| What is asked |
A. According to the excerpt on dairy compensation, what direct payment will a farmer who milks 80 cows receive in the first year?
B. Show every line of the records that contains the word "Given", matching case exactly.

| Excerpt |
* BEGIN *

Dairy farmers will be compensated depending on the size of their farm.
Farmers who milk 80 cows, for example, will receive a direct payment of $28,000 in the first year, for a total first year payment of $345 million.
The federal government said it “will continue to work with the Dairy Farmers of Canada to determine terms and conditions for future years.”
DFC said Friday’s pledge lines up with the recommendations of the working group of dairy farmer, processor and government representatives following the recent signing of the Canada-U.S.-Mexico (CUSMA) trade agreement.
“There is no doubt that conceding part of our domestic dairy market has had a major impact on the livelihoods of dairy producers,” DFC president Pierre Lampron said in a separate release Friday.
“While we are grateful for today’s announcement, we would have preferred no concessions to our domestic dairy production,” he said.
Prime Minister Justin Trudeau “has made another commitment: no further concessions would be made to our domestic dairy market in future trade negotiations,” Lampron added. “Our expectation is that he will keep that commitment as well.”

* END *

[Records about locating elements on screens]

* BEGIN *

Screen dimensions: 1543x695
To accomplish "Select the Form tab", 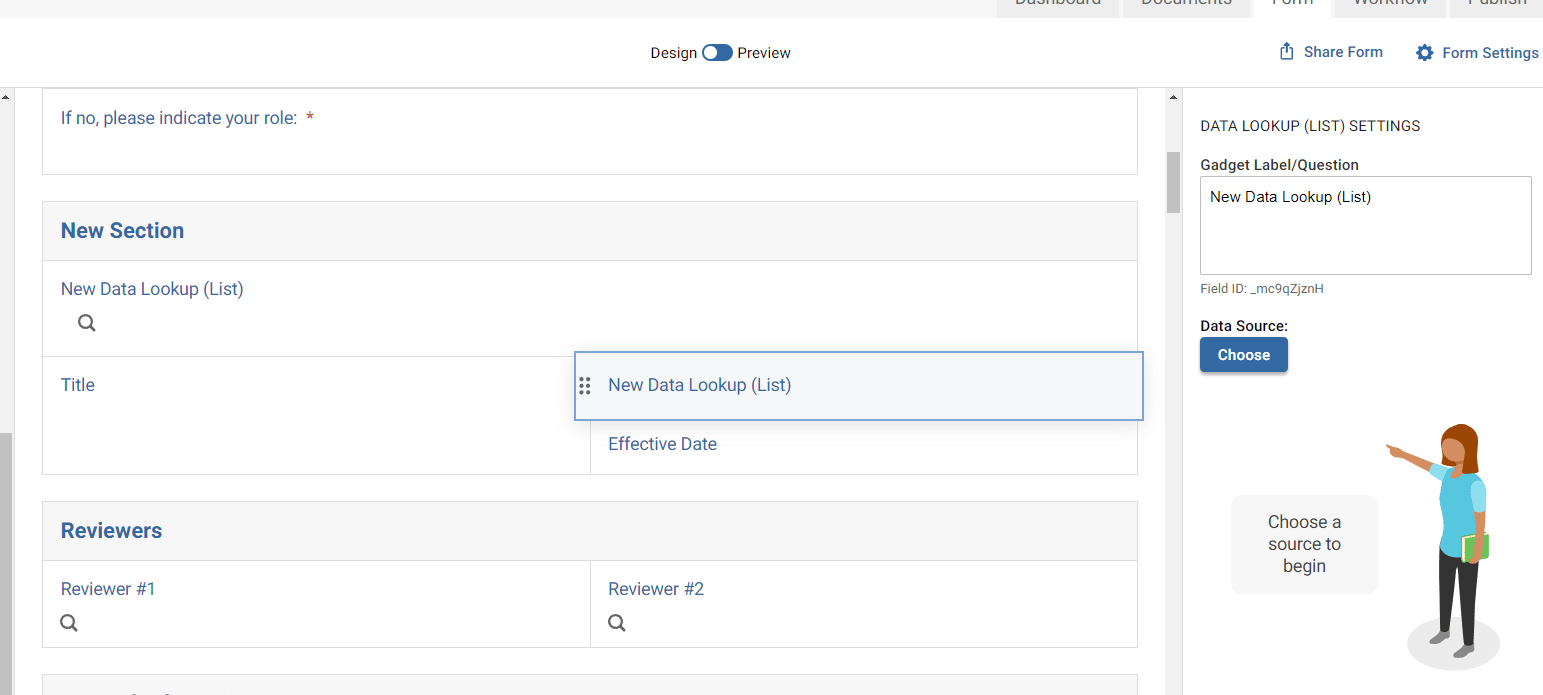I will coord(1292,4).
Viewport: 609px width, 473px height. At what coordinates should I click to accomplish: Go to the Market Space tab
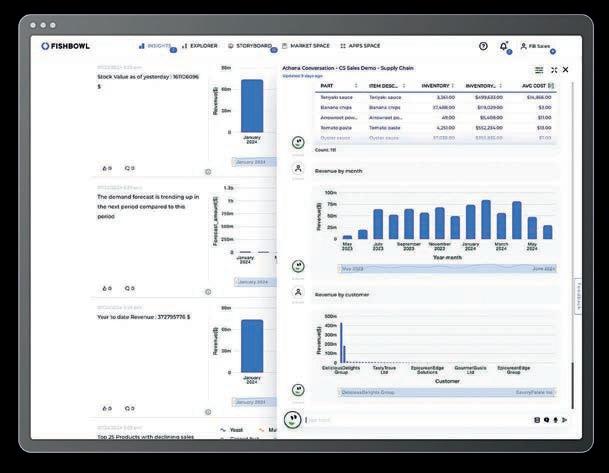pos(306,46)
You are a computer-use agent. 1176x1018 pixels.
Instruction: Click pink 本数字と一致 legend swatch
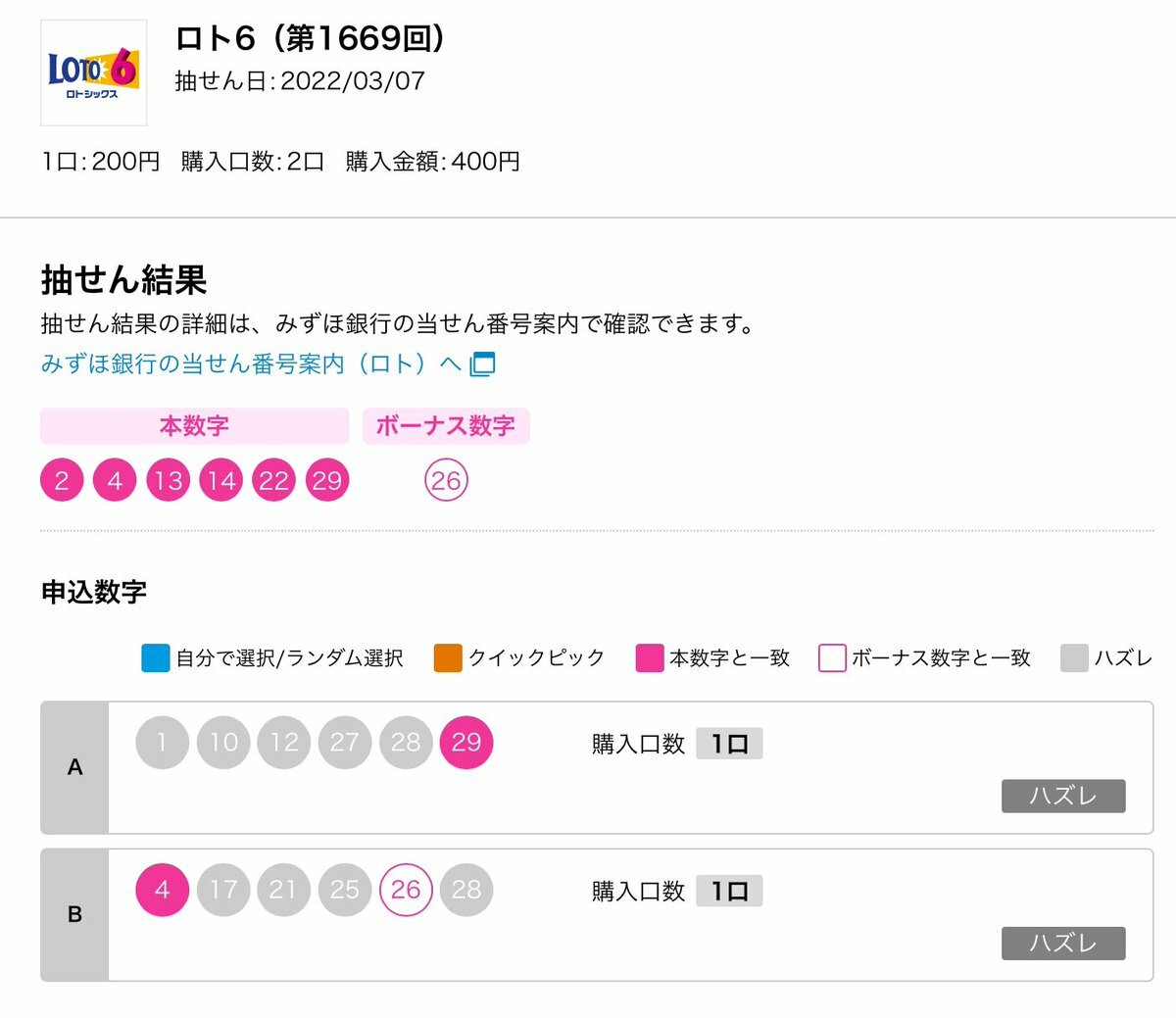coord(650,657)
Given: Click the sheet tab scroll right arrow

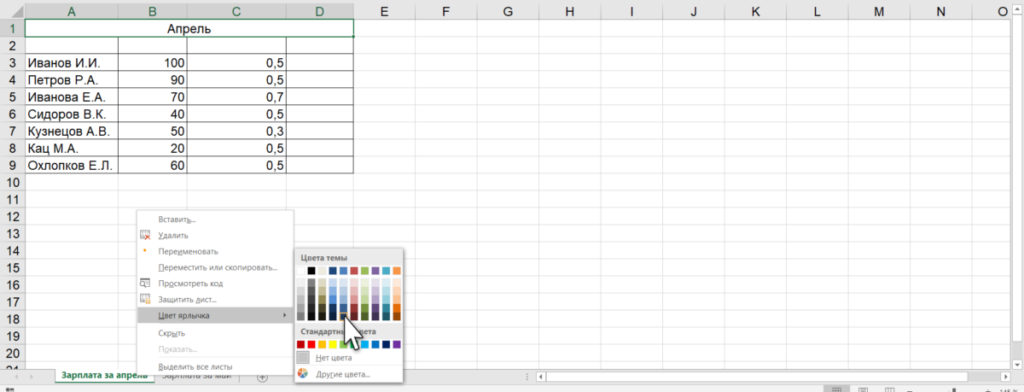Looking at the screenshot, I should click(x=31, y=377).
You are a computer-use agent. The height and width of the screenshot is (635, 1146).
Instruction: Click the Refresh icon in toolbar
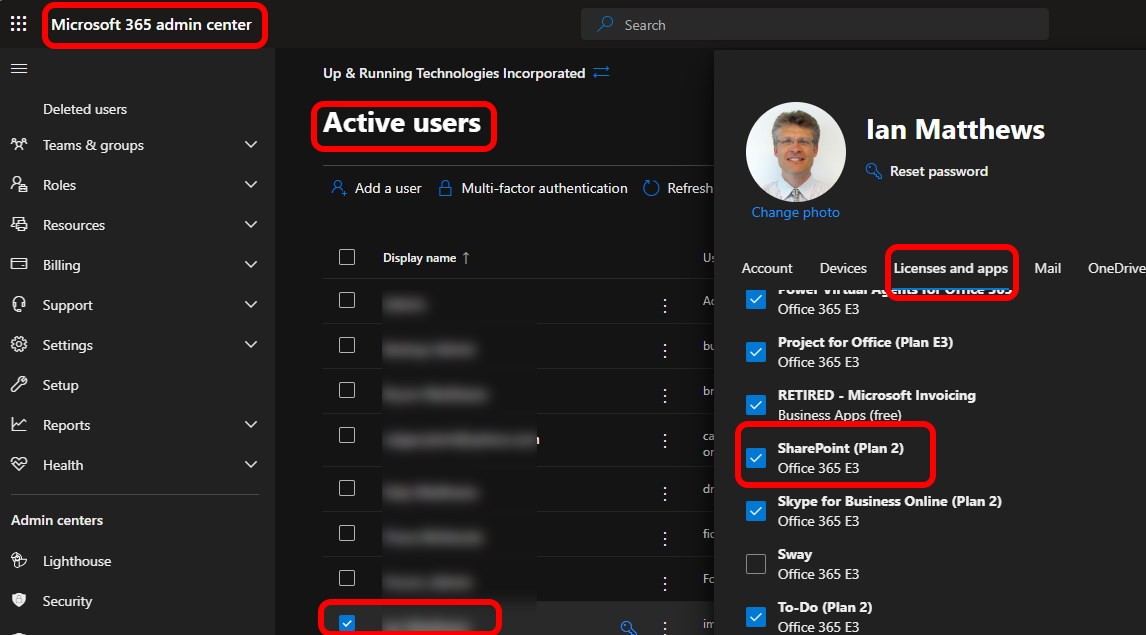(x=651, y=188)
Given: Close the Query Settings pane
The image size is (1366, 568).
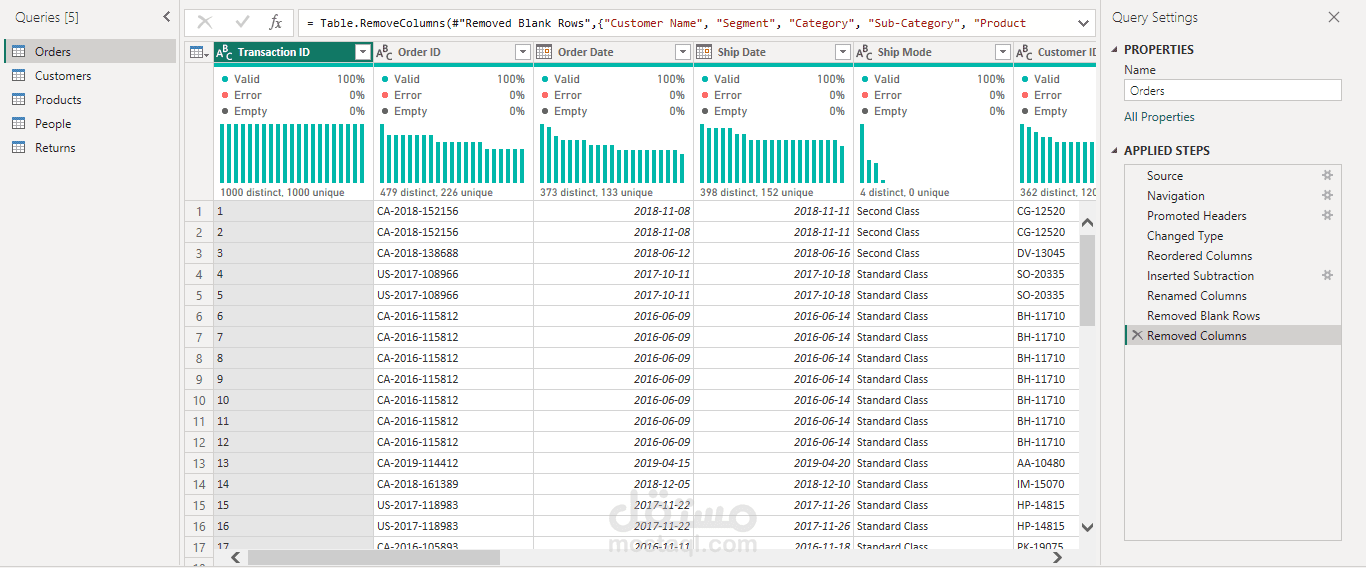Looking at the screenshot, I should (1333, 18).
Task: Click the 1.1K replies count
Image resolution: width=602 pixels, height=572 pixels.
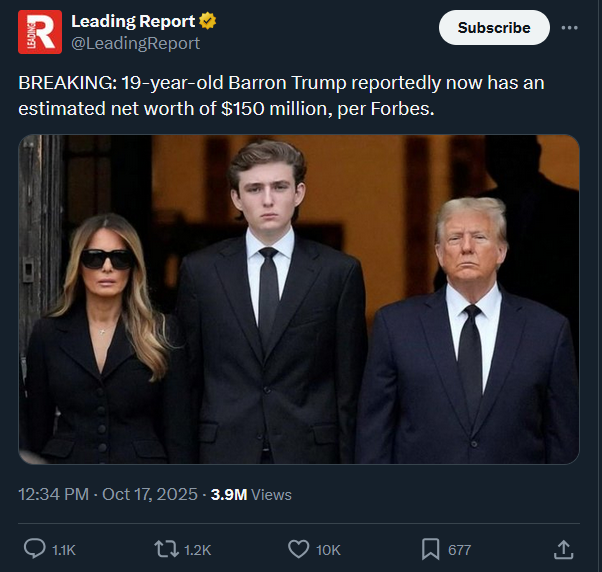Action: click(63, 550)
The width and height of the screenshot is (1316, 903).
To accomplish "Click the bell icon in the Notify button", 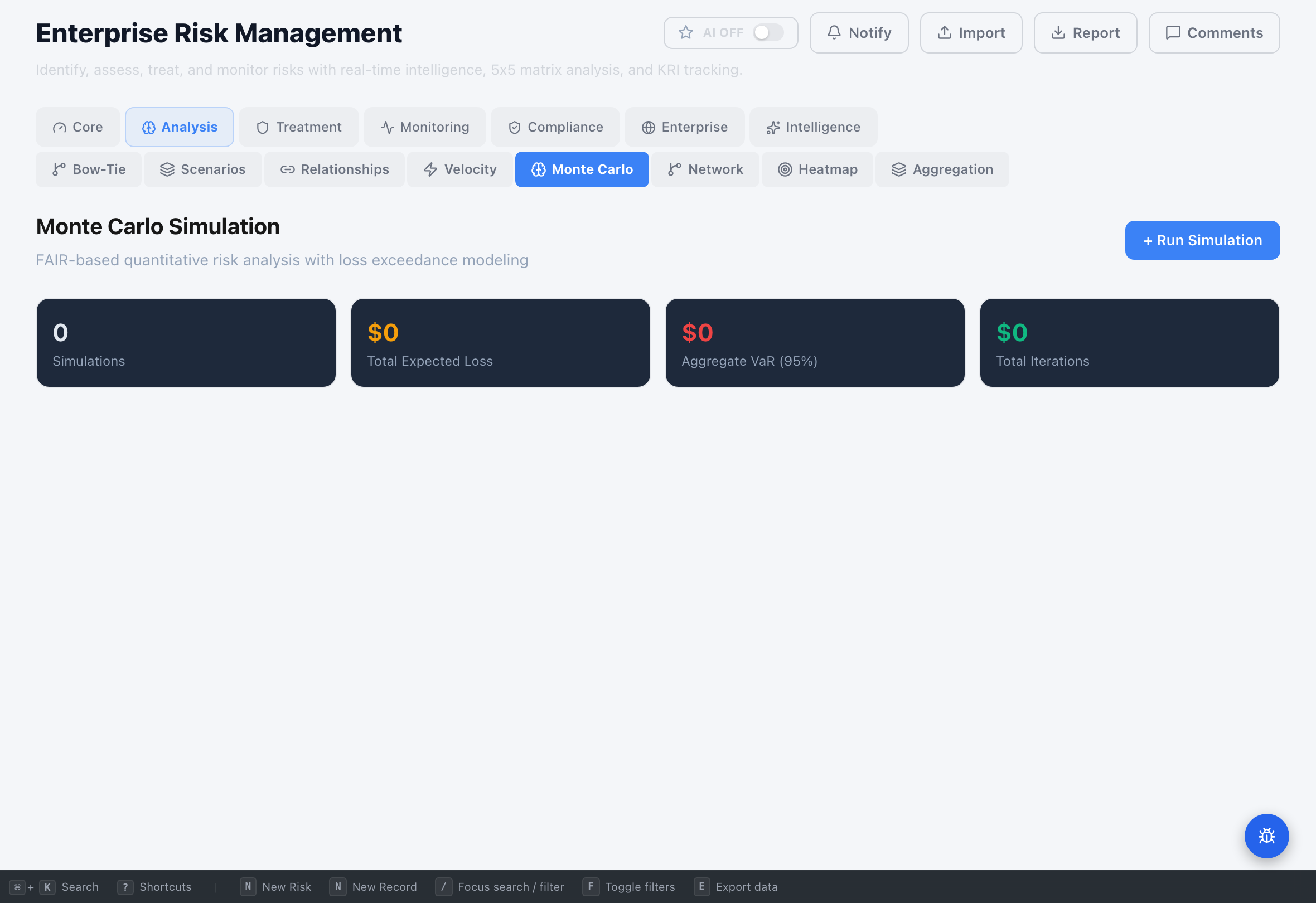I will [x=834, y=32].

* END *

| Outputs in order |
A. $28,000

B.
Given: Click the sheet tab scroll right arrow
Given: Close the Query Settings pane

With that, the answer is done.